Ten einde raad, schryf ik haar een paar circulaires over myn portret aan u te adresseren. Doe er meê wat gy kunt.
Wat my dit verzoek kost, ga ik voorby. Als ik 't niet doe, staan weldra myn vrouw en kind op straat. Dus weg met delicatesse. Laat het gezegd zyn dat ik aalmoesen vraag in Antwerpen, omdat Holland my liet verhongeren. Wilt ge dat in de courant zetten... ik zal 't noch kwalyk nemen, noch tegenspreken.
Maar... als gy pogingen doet, en daarin geheel of gedeeltelyk slaagt, zend dan háár 't geld, en niet, zooals de circulaires luiden, aan de firma Meyer. En s.v.p. in een wisseltje. Want een gerecommandeerde brief zou 't doel doen missen.
Het doel: dat myn vrouw ergens een kamertje kunne huren en zich voor haar en haar kind wat kleeren koope.

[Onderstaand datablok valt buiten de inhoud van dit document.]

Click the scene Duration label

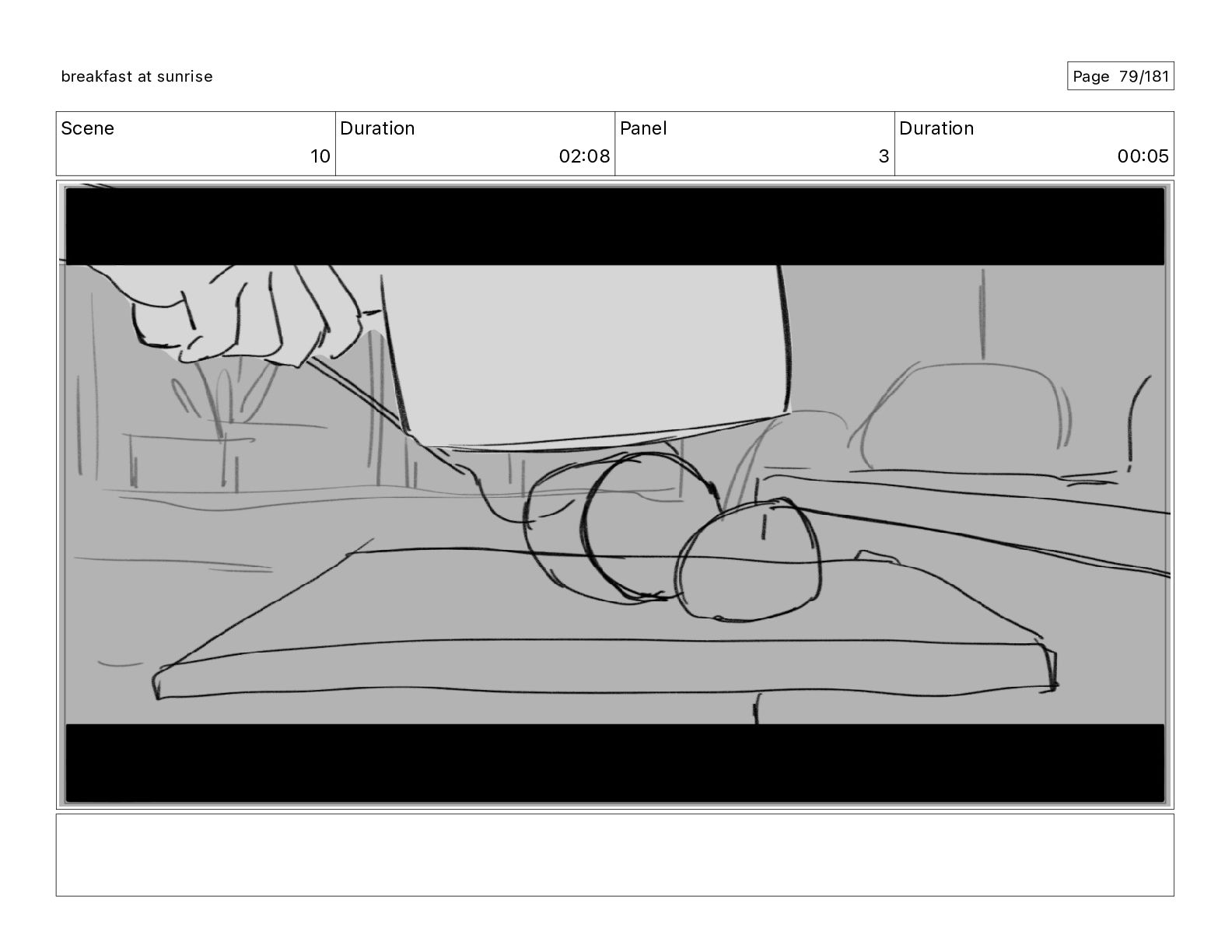(x=377, y=128)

Zy is natuurlyk van Brussel gegaan zonder iets.
Deze brief kost my veel - maar 't moet, het moet! Zie er uit dat ik waarde hechtte aan uwe betuigingen van sympathie.
Och... in Holland geniet ik ook zooveel sympathie...
Niet genoeg evenwel om my en de mynen te bewaren voor hongersnood, en wat erger is voor de schande arm te zyn in een land waar 't geld god is.
Hartelyk gegroet
Douwes Dekker.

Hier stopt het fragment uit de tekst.